Conforme já dito, uma ordem jurídica é um sistema escalonado de normas gerais e individuais que estão entre si ligadas pelo fato de que a criação de toda e qualquer norma é determinada por uma outra norma do mesmo sistema e, em última linha, pela sua norma fundamental. Uma norma pertence a uma determinada ordem jurídica porque foi criada com a determinação de uma norma desta mesma ordem. Estas considerações se referem a uma ordem jurídica estadual, e a comunidade jurídica em vista é, portanto, o Estado. Kelsen afirma que “é o Estado que cria o Direito” (KELSEN, 2000, p. 260). Sendo este ponto de sua teoria também objeto de muitas críticas por aqueles que acreditam que o Estado não detém o monopólio da produção jurídica em um Estado dito pós-moderno, fala-se, então, em pluralismo jurídico, o qual não será nosso objeto, por enquanto.

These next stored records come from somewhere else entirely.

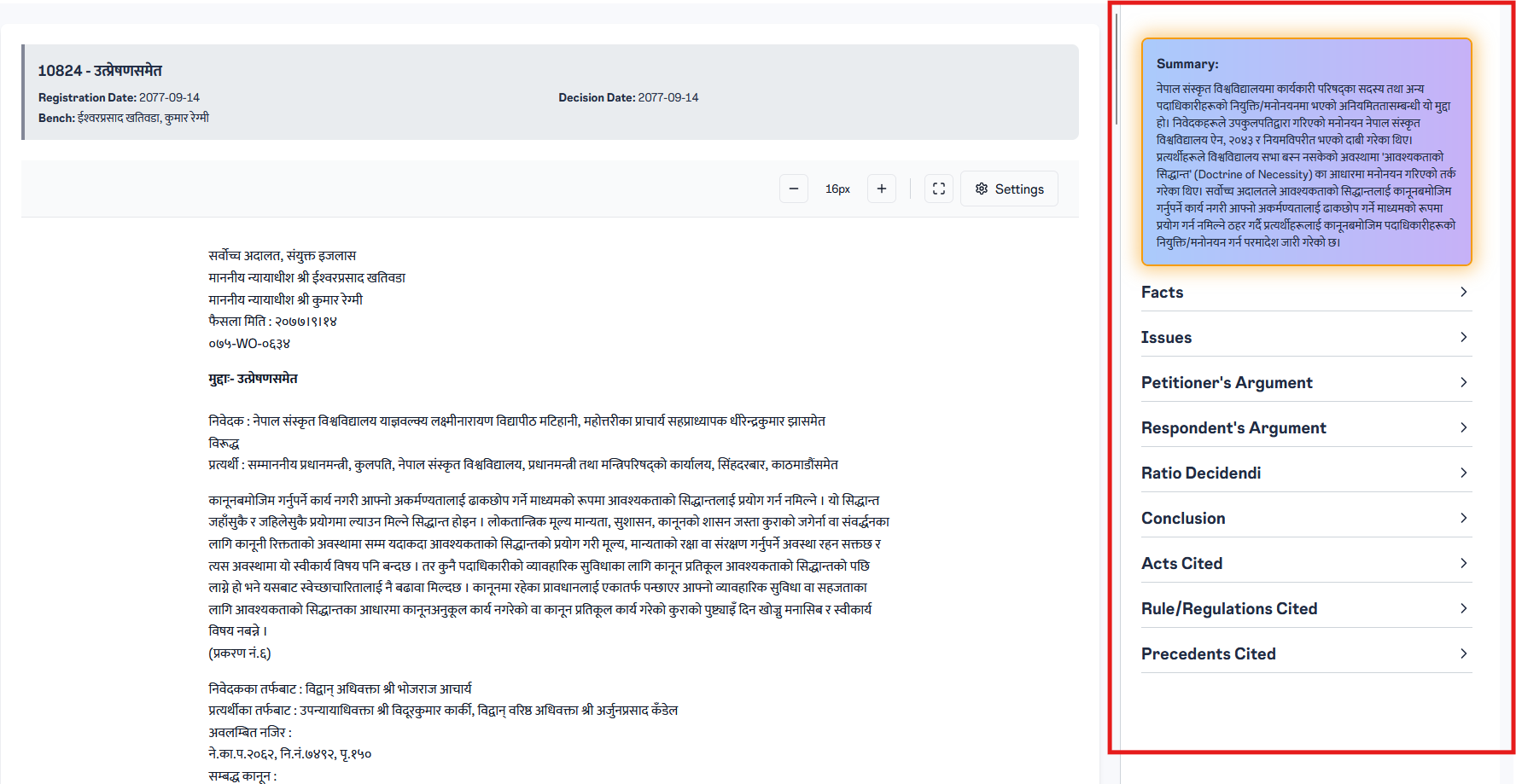
Task: Open the Ratio Decidendi section
Action: 1201,473
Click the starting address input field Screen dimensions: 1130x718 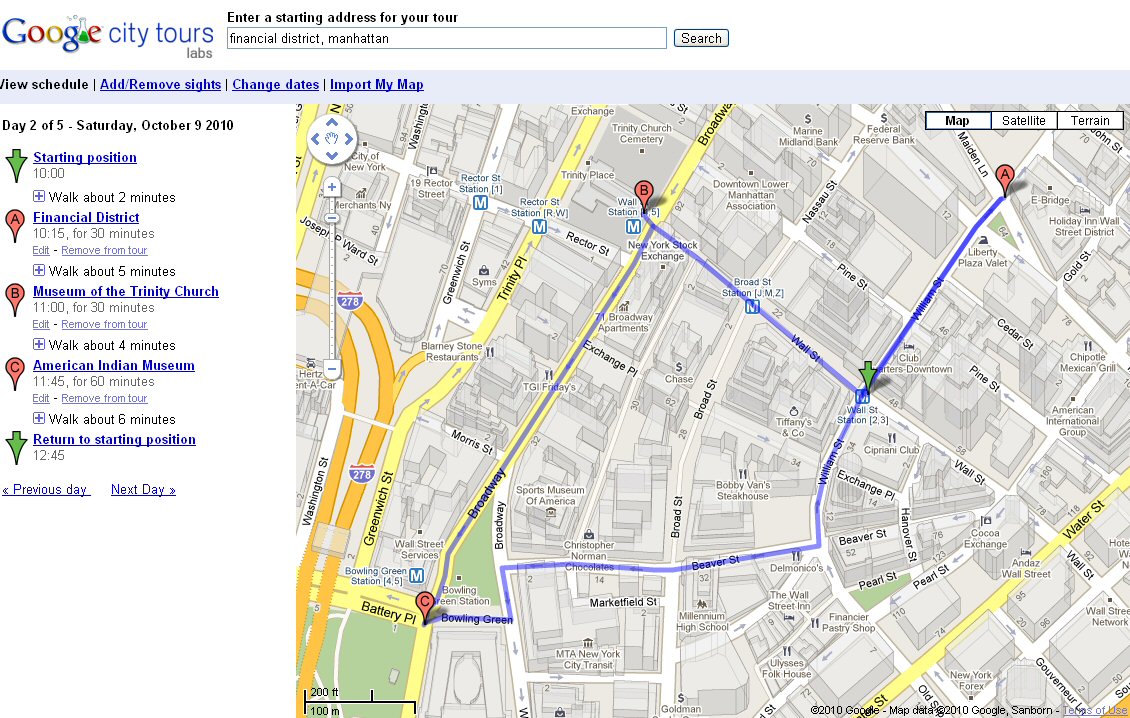[x=446, y=38]
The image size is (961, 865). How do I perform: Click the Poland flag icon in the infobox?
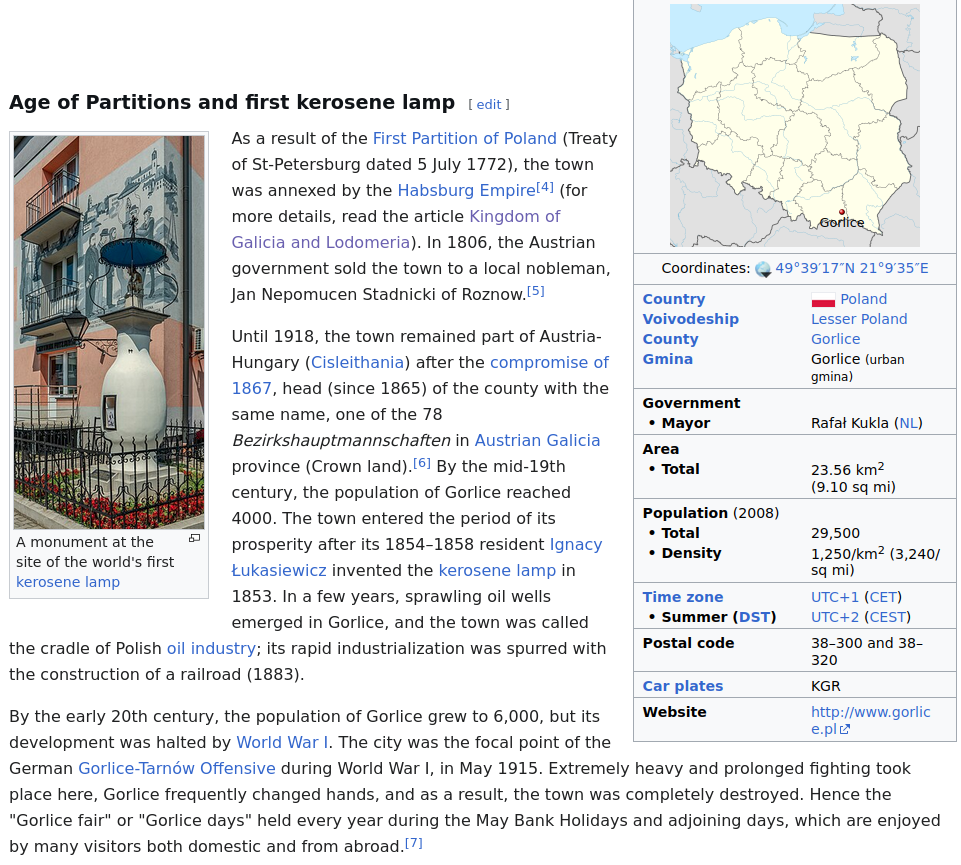click(823, 300)
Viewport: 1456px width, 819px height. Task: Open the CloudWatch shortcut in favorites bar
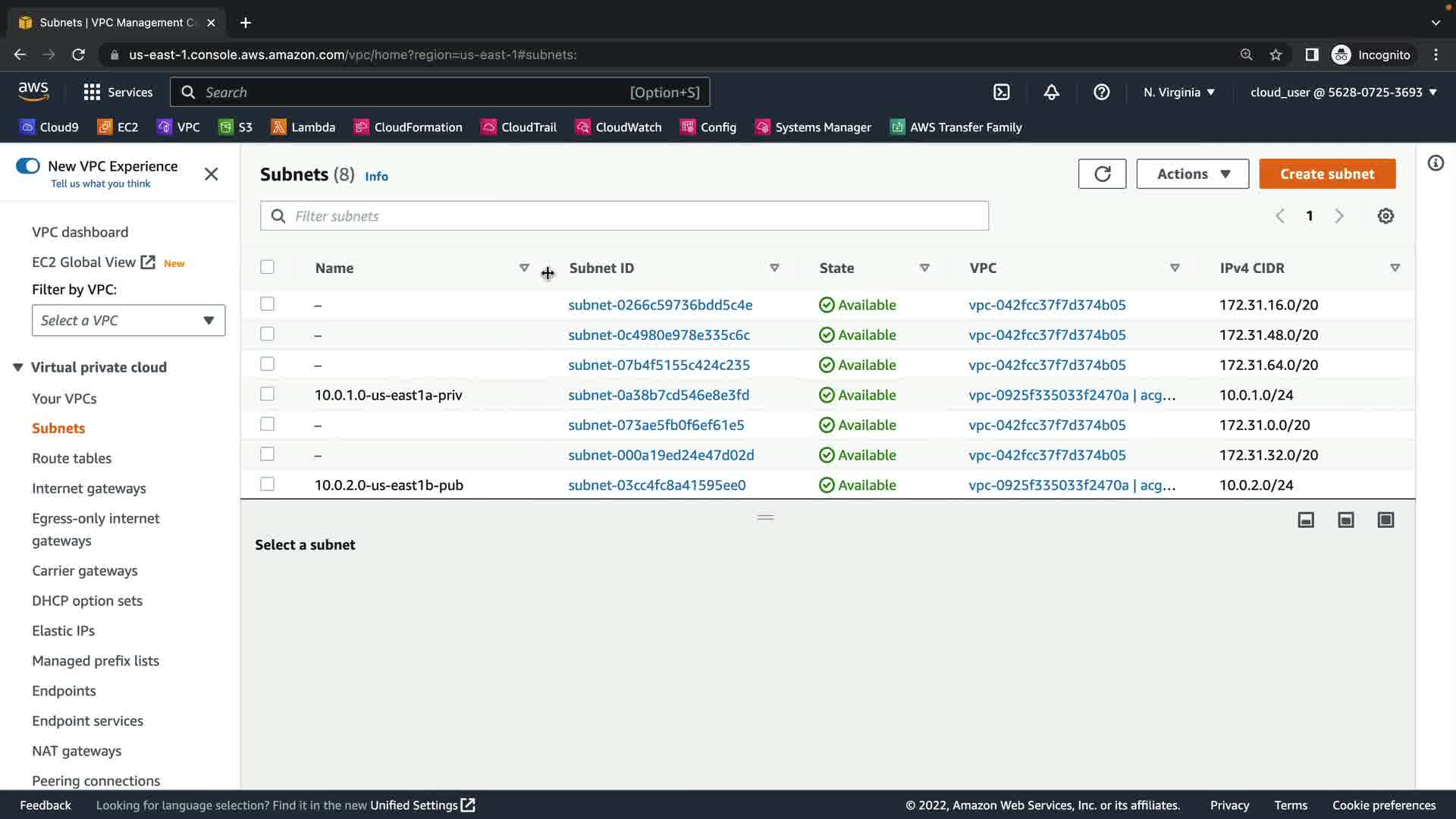click(x=619, y=127)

O que importa ressaltar é que, para Kelsen, a “aplicação do direito é simultaneamente produção do Direito” (KELSEN, 2000, p. 260). Sendo assim, ele supera o formalismo tradicional exegético, que coloca aplicação e criação do direito numa oposição absoluta. Afirma Kelsen que consiste num erro distinguir entre atos de criação e aplicação do direito, exceto os dois casos extremos, o ápice e a base da pirâmide, ou seja, a pressuposição da norma fundamental e a execução do ato coercivo da norma individual. Tirando os extremos, todo ato jurídico é simultaneamente “aplicação de uma norma superior e produção, regulada por esta norma, de uma norma inferior” (KELSEN, 2000, p. 261). “A norma superior pode não só fixar o órgão pelo qual e o processo no qual a norma inferior é produzida, mas também determinar o conteúdo desta norma” (KELSEN, 2000, p. 261).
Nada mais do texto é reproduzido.